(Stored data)
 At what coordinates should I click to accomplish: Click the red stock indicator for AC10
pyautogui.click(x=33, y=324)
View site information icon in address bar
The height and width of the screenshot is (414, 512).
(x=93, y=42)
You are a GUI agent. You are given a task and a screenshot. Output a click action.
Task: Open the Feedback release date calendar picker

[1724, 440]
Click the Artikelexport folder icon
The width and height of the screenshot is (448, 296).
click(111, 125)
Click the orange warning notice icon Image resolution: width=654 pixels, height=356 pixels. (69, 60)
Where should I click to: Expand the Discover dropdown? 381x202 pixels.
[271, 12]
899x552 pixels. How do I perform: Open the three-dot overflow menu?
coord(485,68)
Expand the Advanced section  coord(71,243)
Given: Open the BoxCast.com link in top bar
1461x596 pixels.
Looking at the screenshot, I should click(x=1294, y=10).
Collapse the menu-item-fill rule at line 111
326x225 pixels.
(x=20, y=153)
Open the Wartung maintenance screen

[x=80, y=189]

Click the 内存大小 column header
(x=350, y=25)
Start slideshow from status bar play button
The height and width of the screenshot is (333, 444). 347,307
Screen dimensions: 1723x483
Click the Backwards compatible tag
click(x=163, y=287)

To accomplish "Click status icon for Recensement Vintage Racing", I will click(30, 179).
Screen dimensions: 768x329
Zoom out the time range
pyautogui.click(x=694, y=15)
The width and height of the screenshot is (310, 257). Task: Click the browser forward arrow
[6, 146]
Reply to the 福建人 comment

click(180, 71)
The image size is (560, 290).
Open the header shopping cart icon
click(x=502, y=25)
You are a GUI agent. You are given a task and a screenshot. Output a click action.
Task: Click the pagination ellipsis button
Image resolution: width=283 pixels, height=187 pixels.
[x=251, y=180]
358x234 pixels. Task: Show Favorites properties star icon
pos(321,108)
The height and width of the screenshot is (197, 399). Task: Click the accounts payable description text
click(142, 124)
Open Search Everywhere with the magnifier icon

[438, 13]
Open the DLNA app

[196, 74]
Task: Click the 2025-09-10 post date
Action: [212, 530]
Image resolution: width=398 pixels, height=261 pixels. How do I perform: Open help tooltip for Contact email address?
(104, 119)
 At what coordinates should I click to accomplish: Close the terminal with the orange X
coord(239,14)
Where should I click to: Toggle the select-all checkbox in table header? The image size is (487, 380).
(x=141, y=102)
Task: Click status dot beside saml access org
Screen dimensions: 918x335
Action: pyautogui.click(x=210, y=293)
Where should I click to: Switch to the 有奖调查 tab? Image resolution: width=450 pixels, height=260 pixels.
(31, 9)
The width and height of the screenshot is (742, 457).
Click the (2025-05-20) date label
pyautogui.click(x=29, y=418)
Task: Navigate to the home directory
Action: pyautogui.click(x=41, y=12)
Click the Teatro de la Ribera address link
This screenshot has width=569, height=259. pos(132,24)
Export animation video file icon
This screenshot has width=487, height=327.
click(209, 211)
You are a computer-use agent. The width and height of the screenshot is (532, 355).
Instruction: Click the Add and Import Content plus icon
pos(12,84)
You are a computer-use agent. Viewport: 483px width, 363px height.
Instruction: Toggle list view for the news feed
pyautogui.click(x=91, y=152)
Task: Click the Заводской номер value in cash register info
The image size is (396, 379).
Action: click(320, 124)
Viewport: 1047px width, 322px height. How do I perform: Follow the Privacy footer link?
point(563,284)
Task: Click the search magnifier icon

Problem description -
Show every line in the entries where the string "agent" occurs.

Reply to the task -
You are a GUI agent. You are given a task and a screenshot. Output a click action.
You are a GUI agent. You are given a task and a screenshot. Output a click action.
You are a computer-use agent. The width and height of the screenshot is (532, 355).
You are a computer-use agent. Viewport: 483px width, 363px height.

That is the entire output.